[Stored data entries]
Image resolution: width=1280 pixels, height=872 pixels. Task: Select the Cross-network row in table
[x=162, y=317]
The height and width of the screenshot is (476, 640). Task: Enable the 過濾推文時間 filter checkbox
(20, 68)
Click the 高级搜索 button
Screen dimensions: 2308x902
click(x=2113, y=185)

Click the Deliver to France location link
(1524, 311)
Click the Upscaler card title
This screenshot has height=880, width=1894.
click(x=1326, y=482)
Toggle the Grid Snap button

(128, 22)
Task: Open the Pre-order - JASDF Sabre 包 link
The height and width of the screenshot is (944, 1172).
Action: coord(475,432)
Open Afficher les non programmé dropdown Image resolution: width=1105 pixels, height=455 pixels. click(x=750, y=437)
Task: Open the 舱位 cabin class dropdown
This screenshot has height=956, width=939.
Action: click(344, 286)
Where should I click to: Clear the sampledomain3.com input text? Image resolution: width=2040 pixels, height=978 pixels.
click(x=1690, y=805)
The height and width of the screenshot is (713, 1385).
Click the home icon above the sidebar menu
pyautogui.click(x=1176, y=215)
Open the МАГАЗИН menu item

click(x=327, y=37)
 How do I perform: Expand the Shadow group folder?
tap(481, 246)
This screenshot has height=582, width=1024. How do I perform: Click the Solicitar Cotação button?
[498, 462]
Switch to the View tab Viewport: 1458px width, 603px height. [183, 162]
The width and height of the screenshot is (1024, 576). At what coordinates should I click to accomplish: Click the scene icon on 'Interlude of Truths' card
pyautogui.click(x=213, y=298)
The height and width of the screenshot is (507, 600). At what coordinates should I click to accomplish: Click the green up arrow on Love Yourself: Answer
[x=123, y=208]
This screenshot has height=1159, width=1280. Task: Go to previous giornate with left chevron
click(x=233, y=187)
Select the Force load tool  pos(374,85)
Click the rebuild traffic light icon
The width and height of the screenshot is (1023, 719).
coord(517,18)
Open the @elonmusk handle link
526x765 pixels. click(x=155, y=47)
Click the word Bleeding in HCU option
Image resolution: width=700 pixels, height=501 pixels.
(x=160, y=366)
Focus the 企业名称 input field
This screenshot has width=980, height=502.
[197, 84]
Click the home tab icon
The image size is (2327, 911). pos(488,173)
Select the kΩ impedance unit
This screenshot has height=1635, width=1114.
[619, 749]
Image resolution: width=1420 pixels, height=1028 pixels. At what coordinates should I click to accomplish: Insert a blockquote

# Aim of the task
Quote, word for word, every line from the top of the entries through the line that holds "Click the 高级搜索 button".

# Response area
Image resolution: width=1280 pixels, height=872 pixels. Task: Select the Cross-network row in table
[x=162, y=317]
The height and width of the screenshot is (476, 640). Task: Enable the 過濾推文時間 filter checkbox
(20, 68)
Click the 高级搜索 button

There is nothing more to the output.